Imperial Logistics Opens Supply Chain Lab in Cape Town
20th June 2018
Imperial Logistics has opened another Supply Chain Lab (SCL) in Cape Town. The logistics service provider will support its clients in developing their own digital strategy at a co-working complex in the restored port district. The service provided at the new SCL ties in with the success of the first Supply Chain Lab, which Imperial Logistics had set up in Berlin 18 months ago. IT experts from Imperial Logistics working with logistics experts, IT specialists and IT students will develop structured solutions that are tailored to individual client requirements in the creative environment near the student and start-up scene.
Michael Lütjann, Chief Information Officer (CIO) at Imperial Logistics, says: “Digitalisation is changing the way that we operate our business in a fundamental manner. Companies that wish to remain competitive should make the best possible use of disruptive technologies and new trends, redesign long-serving business models and establish new ones.”
Lütjann continues, “We’ll continue in Cape Town what we started in Berlin – that is to say, pursuing flexible, open and innovative approaches. We have to break loose from traditional thought patterns. The SCL in Berlin,” the CIO says, “has opened the doors for new projects for the company. We have already worked with a number of international clients there.” The company’s own start-up known as “ShareHouse”, a web-based marketing portal for storage space, is also a fruit of the Berlin SCL.
The services made available at the Supply Chain Labs in Berlin and Cape Town include digitalisation workshops and training courses for consolidating digital skills. Problems are identified, ideas for solutions are developed and initial visual prototypes are programmed in creathons, so-called design sprints, within five days.
Minimal Viable Products (MVP) are another approach; at first, they are only equipped with the most essential functions for a solution or an application.

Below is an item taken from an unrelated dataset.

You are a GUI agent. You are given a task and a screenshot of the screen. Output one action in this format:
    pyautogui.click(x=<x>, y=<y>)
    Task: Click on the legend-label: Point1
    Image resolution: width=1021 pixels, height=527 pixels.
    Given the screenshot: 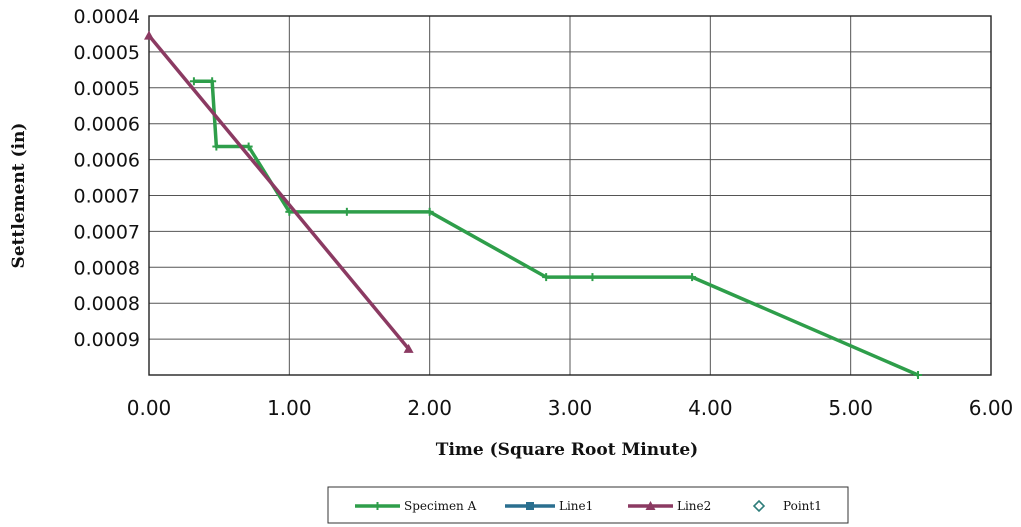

“MVPs are an effective way to get the first version off the ground as quickly as possible and learn things from users or clients as early as possible,” Lütjann explains. He cites a business intelligence tool that analyses the profitability of contracts as an example of an MVP that was recently developed at the Berlin SCL. “We presented our product to the Board of Directors at Imperial Logistics after just six weeks and gained valuable information on what needed to be adjusted. We’re currently introducing this tool to all the operating companies at Imperial Logistics.”